First it got the movie treatment, and now “The City of Ember” is the latest in YA fiction to make the leap to graphic novel with a new release from Random House.
In Jeanne DuPrau’s book (adapted by Dallas Middaugh and illustrated by Niklas Asker) Doon and Lina are two children in Ember, an underground city that’s been inhabited for 241 years and is now under the rule of a corrupt Mayor. But there have been prolonged blackouts, and it appears the city is slowly running out of resources, maybe even food.

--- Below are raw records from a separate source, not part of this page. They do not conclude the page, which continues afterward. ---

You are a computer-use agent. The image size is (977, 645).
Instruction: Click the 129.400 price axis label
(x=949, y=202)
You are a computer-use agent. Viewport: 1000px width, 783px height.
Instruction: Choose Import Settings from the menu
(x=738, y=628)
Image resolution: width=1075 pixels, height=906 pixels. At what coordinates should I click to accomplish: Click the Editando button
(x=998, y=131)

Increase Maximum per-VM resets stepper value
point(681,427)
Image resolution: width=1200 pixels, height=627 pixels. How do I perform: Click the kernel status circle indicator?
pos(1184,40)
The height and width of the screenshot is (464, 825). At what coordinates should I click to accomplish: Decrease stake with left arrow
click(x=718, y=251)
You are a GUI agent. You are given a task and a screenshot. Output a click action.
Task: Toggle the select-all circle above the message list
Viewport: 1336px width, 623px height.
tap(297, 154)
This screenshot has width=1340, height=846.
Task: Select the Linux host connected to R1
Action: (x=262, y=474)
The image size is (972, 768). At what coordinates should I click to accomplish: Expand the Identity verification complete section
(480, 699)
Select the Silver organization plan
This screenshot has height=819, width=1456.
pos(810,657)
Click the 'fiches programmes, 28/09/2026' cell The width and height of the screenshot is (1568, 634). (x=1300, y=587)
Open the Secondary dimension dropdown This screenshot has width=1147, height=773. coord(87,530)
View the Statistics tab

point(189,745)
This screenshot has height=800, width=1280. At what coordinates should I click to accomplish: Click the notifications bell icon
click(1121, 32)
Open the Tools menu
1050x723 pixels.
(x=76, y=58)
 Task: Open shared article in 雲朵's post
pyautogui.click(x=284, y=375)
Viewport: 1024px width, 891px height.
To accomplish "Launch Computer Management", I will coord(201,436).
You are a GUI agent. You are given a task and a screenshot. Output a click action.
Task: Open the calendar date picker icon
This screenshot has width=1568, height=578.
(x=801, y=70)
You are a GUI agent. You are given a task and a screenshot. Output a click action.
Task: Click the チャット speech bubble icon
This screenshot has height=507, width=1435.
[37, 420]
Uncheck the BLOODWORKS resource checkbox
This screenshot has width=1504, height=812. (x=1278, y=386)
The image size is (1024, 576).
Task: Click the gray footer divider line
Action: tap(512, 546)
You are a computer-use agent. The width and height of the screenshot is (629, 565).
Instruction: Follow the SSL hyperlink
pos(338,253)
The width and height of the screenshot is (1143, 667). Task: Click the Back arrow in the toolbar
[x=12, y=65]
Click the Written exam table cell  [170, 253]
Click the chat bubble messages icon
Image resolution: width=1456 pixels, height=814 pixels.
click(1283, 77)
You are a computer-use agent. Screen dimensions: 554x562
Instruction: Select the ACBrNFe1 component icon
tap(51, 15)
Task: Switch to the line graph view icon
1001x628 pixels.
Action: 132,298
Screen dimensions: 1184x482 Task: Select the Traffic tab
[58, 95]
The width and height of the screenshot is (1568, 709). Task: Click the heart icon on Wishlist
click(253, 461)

The residents have no concept of where they are or that there’s a much bigger world than their city entails. But then Lina’s baby sister and, presumably, her grandmother find a box that contains a tantalizing clue to the outside world. Then Doon finds evidence that the Mayor is stealing food from the people.
The dual findings take Lina and Doon on a journey through the city’s underbelly in search of an escape from the city and its guards.
It’s a neat story, but it felt rushed. I haven’t read the original book nor seen the movie, but so much about this book felt underdeveloped. There was a bit of characterization for the kids, but I get the feeling the Mayor played a much larger, more sinister role in the original. Here, he’s barely seen, and there’s little conflict until the end.
Or maybe it’s the source material. Either way, there’s not much meat on this story’s bones, which is something of a let-down. It takes the characters through their paces to an inevitable, obvious and not terribly dramatic conclusion.
Asker’s art is fine, but nothing special. The colors by Asker and Bo Ashi set a nice mood, though. Everything is pretty drab and tinged with a slightly yellow incandescence. It looks like you’d imagine a city underground with only artificial light might look.